Task >> Report the lines of the material that carry the string "computer".
══ Supplied material ══
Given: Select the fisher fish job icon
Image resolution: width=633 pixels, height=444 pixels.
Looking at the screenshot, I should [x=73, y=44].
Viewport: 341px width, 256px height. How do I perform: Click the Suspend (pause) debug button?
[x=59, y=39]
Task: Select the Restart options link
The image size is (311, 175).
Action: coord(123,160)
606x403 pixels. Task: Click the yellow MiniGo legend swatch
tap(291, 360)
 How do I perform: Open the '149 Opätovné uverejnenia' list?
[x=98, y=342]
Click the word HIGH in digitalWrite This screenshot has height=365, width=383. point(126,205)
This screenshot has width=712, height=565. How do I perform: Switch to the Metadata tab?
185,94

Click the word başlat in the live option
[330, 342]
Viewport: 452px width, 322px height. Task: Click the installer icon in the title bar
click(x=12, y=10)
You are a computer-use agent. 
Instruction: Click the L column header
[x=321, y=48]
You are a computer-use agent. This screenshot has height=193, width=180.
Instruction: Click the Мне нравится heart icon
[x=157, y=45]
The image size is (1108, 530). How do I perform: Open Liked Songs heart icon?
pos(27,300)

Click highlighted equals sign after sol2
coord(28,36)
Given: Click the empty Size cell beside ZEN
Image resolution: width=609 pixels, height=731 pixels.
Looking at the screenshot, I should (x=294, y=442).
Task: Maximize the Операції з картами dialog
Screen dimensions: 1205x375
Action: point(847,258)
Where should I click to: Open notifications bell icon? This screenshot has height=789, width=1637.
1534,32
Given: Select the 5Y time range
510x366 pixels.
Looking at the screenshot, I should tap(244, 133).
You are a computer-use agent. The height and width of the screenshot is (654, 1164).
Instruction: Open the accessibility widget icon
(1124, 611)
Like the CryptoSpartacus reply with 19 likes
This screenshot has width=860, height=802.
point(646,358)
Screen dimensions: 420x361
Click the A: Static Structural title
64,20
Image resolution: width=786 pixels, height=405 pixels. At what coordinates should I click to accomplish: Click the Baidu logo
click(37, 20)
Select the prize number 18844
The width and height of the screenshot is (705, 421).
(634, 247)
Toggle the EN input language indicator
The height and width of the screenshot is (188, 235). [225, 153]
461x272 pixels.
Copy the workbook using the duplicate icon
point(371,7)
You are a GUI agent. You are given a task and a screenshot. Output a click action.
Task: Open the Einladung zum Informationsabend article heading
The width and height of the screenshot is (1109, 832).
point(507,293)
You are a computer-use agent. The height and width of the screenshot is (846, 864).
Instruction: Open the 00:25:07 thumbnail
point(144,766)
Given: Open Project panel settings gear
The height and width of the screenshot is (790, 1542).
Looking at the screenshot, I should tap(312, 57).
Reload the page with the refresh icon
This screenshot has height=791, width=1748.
═══
Exercise response >>
You are a computer-use agent. 
You are a computer-use agent. This screenshot has height=193, width=180.
You are a computer-use agent. The height and width of the screenshot is (654, 1164).
You are a computer-use agent. The height and width of the screenshot is (846, 864).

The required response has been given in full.